Chehab also offered Capital's principles the opportunity to buy American Falcon stock. In November 1999, Martin, Mallette, Chrans, Bentley, and three other individuals associated with Capital, Steve Young, Jeff Shaw, and Jeremy Michaels (Capital Group) formed the Capital Airline Investment LLC. Capital Airline Investment LLC purchased 460,000 shares of American Falcon from Chehab for a stated purchase price of $1,500,000.00. The Capital Group, collectively, paid $500,000.00 at the time of the purchase. The Capital Group agreed to pay the rest of the purchase price over time, however, the Capital Group never paid any more for the stock. Defendants did not disclose the terms of this stock acquisition to the Plaintiffs. Bank SUF ¶¶ 47-49; Plaintiffs' Response to Chrans Motion for Summary Judgment (d/e 149), Statement of Additional Undisputed Facts (Plaintiffs' Response to Chrans SUF) ¶ 43.

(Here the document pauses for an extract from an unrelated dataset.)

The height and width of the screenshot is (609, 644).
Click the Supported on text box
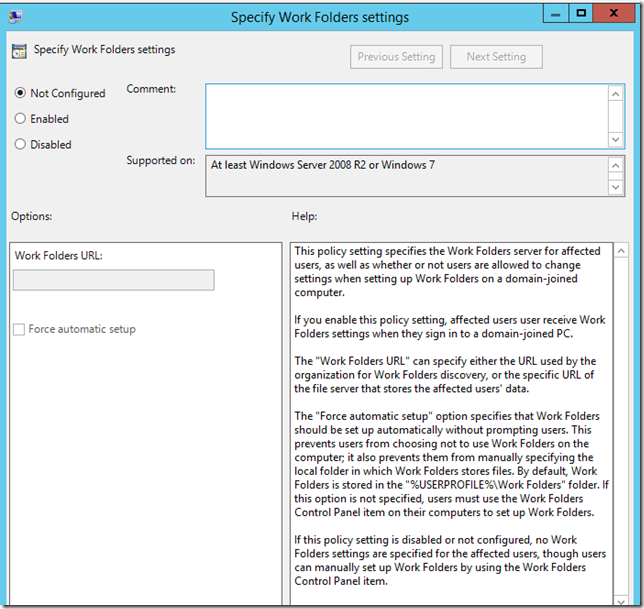(x=405, y=175)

In addition, Capital Airline Investment LLC also agreed to broker a sale of 280,000 of Chehab's shares of American Falcon to an investor group by July 15, 2000, for $3,000,080.00. Chehab would contribute $2,200,000.00 of the purchase price to American Falcon and loan $440,000.00 of the purchase price to the buying investment group. Bank SUF ¶ 47.

On February 7, 2000, Chehab sent Chrans, Bentley, and RES an email in which he recommended that American Falcon stop operating on February 15, 2000, and to forget about regular flights altogether. Chehab complained about the high cost of operating the F-28. In March 2000, Chehab met with Chrans in Miami to discuss the financial condition of the company. Chehab presented three options: raise sufficient funds to finance the projected deficit; try to sell American Falcon; or close the company as soon as possible to avoid further losses. In March 2000, Chehab told Chrans that he would put the company into bankruptcy on May 1, 2000, if they could not provide any assistance. Plaintiffs' Response to Chrans SUF ¶¶ 22-24.

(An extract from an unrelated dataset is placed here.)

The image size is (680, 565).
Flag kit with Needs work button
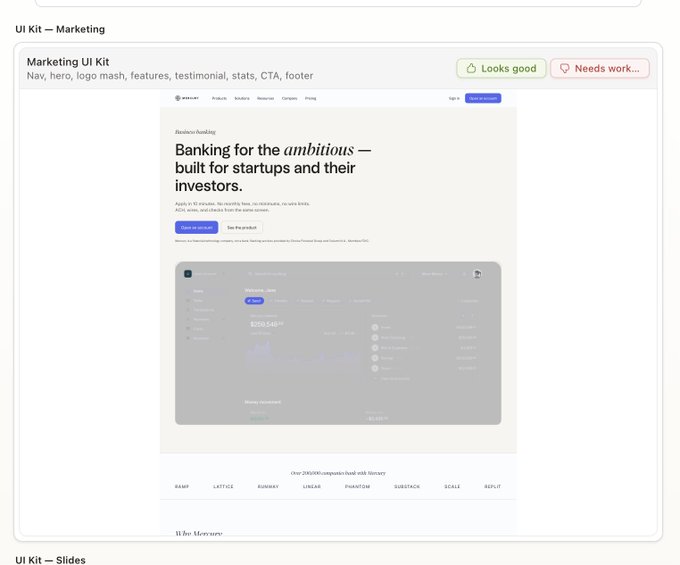600,69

In April 2000, Mallette and Bentley asked the Bank for $200,000.00 in additional credit to perform the maintenance on the F-28 and to rebuild its engines. Bank SUF ¶ 50; Plaintiffs' Response to Chrans SUF ¶ 25.

In Spring 2000, Chrans, Bentley, and RES prepared and distributed a document called a Private Placement Offering (PPO) to prospective investors to offer an opportunity to invest in American Falcon. Chrans Motion for Summary Judgment (d/e 143) (Chrans Motion), Exhibit 12, PPO. Chrans and Bentley also distributed a copy of a Power Point presentation of the investment opportunity. Id., Exhibit 13, Power Point Presentation (Power Point) (the Power Point and PPO are collectively referred to as the Offering Documents).

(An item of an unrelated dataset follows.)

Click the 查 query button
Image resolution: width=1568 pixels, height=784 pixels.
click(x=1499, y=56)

The Offering Documents explained that American Falcon was a startup airline in Argentina. American Falcon leased one airplane, the F-28, and also rented other planes on an hourly basis. American Falcon planned to lease additional planes, expand its charter business, and start regularly scheduled air service in South America. The Offering Documents explained that the F-28 was not currently flying because of a required maintenance check. The proposal contained projections that estimated that American Falcon would start producing positive net income in August 2000, and would have a net income in 2001 of over $5,000,000.00. By 2004, the PPO projected that American Falcon would have an annual net income of more than $11,800,000.00.

The Offering Documents sought ten investors. Under the proposal, a new limited liability company called American Falcon Investment Company, LLC (AMFAL Investment) would be formed. The Bank would lend AMFAL Investment $3,000,000.00. AMFAL Investment would use $2,200,000.00 to buy 33.3 percent of American Falcon stock. AMFAL Investment would use $521,818.00 for debt service until American Falcon started to generate enough positive cash flow to service the debt. The remaining $278,182.00 would be held in reserve. The PPO projected that American Falcon would start servicing the debt in March 2001. The ten prospective investors would sign personal guarantees of $300,000.00 each to guarantee the Bank's loan to AMFAL Investment, but put up no cash. In exchange, each investor would receive a ten percent interest in AMFAL Investment (and, through AMFAL Investment, a 3.33 percent ownership interest in American Falcon). Bank SUF ¶ 59. The Offering Documents disclosed that Chehab would own 33.3 percent of American Falcon, and the Capital Group would own the remaining 33.3 percent.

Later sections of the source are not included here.